*** RAW DATA

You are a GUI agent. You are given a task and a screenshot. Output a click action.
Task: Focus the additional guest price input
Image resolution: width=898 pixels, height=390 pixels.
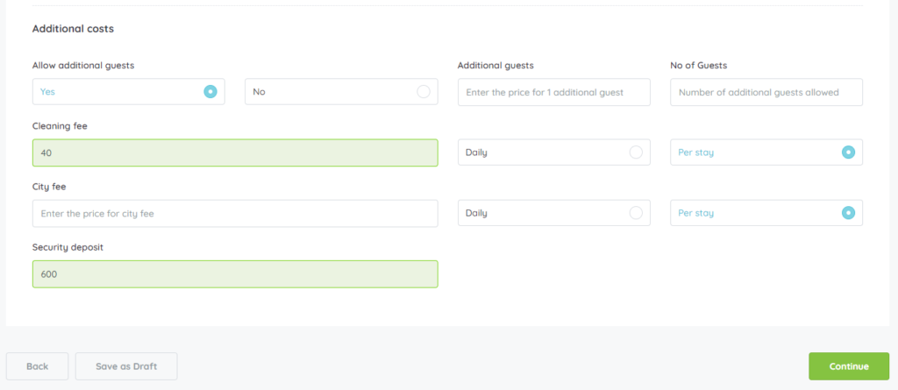tap(553, 92)
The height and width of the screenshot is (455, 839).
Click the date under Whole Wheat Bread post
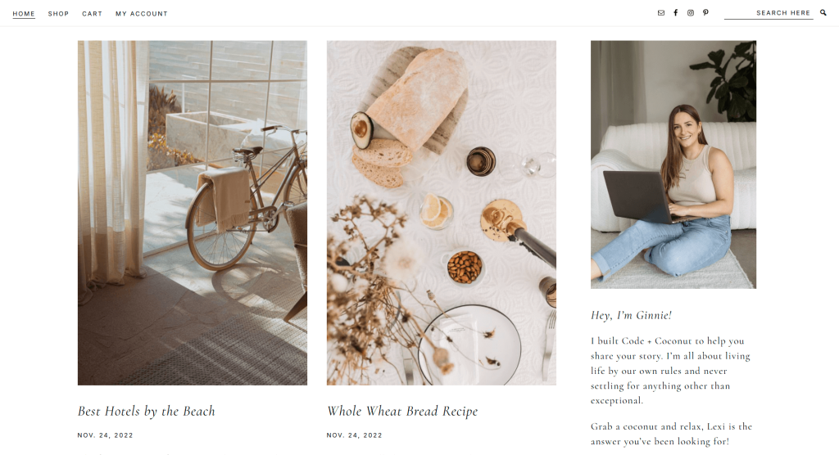(x=354, y=435)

******

Only the records, copied exactly and free of pictures, belong in the answer.

ANSWER SECTION ->
You are a GUI agent. You are given a task and a screenshot. Output a click action.
Task: Focus the additional guest price input
Image resolution: width=898 pixels, height=390 pixels.
tap(553, 92)
The height and width of the screenshot is (455, 839).
Click the date under Whole Wheat Bread post
(x=354, y=435)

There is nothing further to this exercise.